I've owned both and it really depends on your needs. the 50 1.4 is a great lens, but isn't really sharp and contrasty until f/2. The 1.2 is contrasty at 1.2, and sharp by 1.4 or so, but the 1.4 is actually sharper beyond f/4. The 1.2 resists flare much better if you plan to shoot into the sun or shoot a lot of backlit stuff. The AF is better on the 1.2 but not was fast as other USM lenses, but it is more durable than the micro-USM on the 1.4. Distortion and CA are pretty close, but the 1.2 has a lot of LoCA between f/1.2 and 2.8. The build quality of the 1.2 is MUCH better if toughness is a concern. The bokeh on the 1.2 is quite a bit better too, and at 1.2 it's pretty amazing. Is it that much better than the 1.4? Dollar for dollar, no, but if you use it a lot and those differences are meaningful, yes.

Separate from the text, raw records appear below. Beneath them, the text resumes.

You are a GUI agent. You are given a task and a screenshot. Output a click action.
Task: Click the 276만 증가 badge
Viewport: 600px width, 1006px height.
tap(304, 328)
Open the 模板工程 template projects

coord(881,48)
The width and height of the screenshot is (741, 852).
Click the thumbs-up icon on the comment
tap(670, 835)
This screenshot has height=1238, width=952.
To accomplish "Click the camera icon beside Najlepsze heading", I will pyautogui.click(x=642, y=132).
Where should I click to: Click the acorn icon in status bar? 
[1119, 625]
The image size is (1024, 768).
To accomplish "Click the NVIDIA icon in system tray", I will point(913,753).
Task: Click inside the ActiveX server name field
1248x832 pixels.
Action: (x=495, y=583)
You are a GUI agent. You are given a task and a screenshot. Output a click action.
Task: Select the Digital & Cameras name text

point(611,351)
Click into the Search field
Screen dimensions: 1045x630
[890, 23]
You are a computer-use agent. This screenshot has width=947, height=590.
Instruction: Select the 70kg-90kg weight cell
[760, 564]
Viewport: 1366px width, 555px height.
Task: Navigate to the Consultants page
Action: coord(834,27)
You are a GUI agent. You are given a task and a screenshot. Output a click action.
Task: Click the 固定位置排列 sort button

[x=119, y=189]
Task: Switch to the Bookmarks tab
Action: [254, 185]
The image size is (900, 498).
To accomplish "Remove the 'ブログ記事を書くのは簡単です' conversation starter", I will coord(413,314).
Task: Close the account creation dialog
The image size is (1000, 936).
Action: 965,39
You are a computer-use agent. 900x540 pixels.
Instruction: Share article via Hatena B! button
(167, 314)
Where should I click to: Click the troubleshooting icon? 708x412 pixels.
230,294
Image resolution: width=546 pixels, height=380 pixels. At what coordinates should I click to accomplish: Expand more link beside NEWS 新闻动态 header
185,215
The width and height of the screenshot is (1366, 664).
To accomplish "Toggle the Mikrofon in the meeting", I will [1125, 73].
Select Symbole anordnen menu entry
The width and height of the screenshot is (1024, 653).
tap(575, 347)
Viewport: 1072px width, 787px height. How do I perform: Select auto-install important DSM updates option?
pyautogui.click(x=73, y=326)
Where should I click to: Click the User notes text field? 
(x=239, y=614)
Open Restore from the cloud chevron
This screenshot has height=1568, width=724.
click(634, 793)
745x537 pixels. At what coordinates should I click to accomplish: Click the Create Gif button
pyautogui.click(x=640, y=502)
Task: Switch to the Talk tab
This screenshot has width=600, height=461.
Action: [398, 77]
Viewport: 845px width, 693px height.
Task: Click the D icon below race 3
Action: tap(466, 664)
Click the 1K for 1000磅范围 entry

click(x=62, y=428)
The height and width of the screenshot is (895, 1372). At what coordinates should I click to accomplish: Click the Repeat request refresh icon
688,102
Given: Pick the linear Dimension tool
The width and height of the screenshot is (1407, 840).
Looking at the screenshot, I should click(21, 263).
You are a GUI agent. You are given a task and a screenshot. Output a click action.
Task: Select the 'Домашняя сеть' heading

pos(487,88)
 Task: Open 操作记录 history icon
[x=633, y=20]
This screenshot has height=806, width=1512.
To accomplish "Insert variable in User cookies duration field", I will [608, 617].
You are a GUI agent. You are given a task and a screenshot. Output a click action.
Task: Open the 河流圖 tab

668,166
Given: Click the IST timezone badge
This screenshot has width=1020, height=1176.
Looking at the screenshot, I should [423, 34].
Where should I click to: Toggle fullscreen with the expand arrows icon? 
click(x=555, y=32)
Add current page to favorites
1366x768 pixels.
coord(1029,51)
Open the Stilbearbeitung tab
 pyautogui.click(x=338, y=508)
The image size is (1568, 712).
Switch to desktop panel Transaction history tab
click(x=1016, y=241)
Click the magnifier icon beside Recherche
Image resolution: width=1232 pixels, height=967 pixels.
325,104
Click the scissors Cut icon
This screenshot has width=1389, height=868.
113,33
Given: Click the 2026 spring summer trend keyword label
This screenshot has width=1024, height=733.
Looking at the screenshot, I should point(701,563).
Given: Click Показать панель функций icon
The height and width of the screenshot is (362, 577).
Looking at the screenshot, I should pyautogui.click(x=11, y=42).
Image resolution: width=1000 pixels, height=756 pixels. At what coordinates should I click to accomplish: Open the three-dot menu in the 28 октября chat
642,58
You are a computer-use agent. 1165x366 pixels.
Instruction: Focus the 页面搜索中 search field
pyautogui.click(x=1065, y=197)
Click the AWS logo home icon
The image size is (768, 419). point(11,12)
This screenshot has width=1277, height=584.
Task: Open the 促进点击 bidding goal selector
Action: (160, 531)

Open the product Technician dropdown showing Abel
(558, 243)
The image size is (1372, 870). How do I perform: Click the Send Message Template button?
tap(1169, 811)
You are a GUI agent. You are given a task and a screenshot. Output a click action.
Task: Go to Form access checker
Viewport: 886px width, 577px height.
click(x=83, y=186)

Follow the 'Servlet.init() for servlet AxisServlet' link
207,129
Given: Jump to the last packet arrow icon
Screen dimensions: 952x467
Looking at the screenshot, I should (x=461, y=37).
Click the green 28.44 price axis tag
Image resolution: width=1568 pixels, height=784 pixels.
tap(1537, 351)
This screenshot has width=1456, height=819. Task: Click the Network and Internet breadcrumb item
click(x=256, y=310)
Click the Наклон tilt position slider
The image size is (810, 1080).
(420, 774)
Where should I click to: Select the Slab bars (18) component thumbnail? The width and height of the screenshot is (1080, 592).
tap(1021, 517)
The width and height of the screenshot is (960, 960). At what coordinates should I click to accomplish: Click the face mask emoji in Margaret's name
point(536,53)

Okay, now I wish I hadn't sold my copy of 1.2 :'(


----------



## surapon (Oct 29, 2013)

RoaVision said:


> Hi I'm stuck deciding if I should upgrade my 50mm 1.8 to a 1.2 or go with the 1.4, I've done some research and read that the Sigma 50mm 1.4 is a better lens than the Canon 1.4. If you have had any of these lens any advice would be great to help me make my decision.



Dear Mr. RoaVision.
Per the Link below, If Open Wide at F = 1.4, Yes The Sigma 50 mm F/ 1.4 is sharper than Canon EF 50 MM. F/ 1.4.
But From my eyes ( Old Eyes), When I adjust ( in the Program Below) At Above F = 2.0, Both lens are Great Sharp and Equal Sharp in my Eyes.
Yes, That Why I make decision to buy Sigma 50 mm. F/ 1.4 ( Cost me $ 50 More Dollars than Canon 50 mm F/ 1.4)---Just for the Wide open F. Stop. Sorry, I do not get Canon 50 MM F/ 1.2 L because I already have EF 85 MM , F/ 1.2 L MK II
Just My Idea, and My Poor Eyes.
Surapon

http://www.the-digital-picture.com/Reviews/ISO-12233-Sample-Crops.aspx?Lens=115&Camera=453&Sample=0&FLI=0&API=0&LensComp=473&CameraComp=453&SampleComp=0&FLIComp=0&APIComp=0
Surapon

PS.
Dear Friends.
Yesterday, I went to the local Camera shop, an try Canon EF 50 mm. F/ 1.2 L, and I fell in love with that big Babe. BUT, When I come home and open the Internet , to compare with my Sigma 50 mm F/ 1. 4 Again---Set up both lens at F= 1.4-----What wrong with my eyes---I see on the chart that Sigma Lens at F = 1.4 is sharper than Canon 1.2 L at same F= 1.4------ Please tell me that My eyes/ Old Eyes is not good any more.
Thanks.

http://www.the-digital-picture.com/Reviews/ISO-12233-Sample-Crops.aspx?Lens=403&Camera=453&Sample=0&FLI=0&API=1&LensComp=473&CameraComp=453&SampleComp=0&FLIComp=0&APIComp=0


----------



## bchernicoff (Oct 29, 2013)

I've used the Sigma for a few years and have been really happy. I just got the 1.2 on Friday and so far it's so close to the Sigma that I'm not sure what I spent the extra money on. I plan to do a full comparison in the near future though. Here are two shots taken wide open. The Sigma is a bit shorter than 50mm, but not as much as these images would suggest. I believe I was a little further back with the Sigma.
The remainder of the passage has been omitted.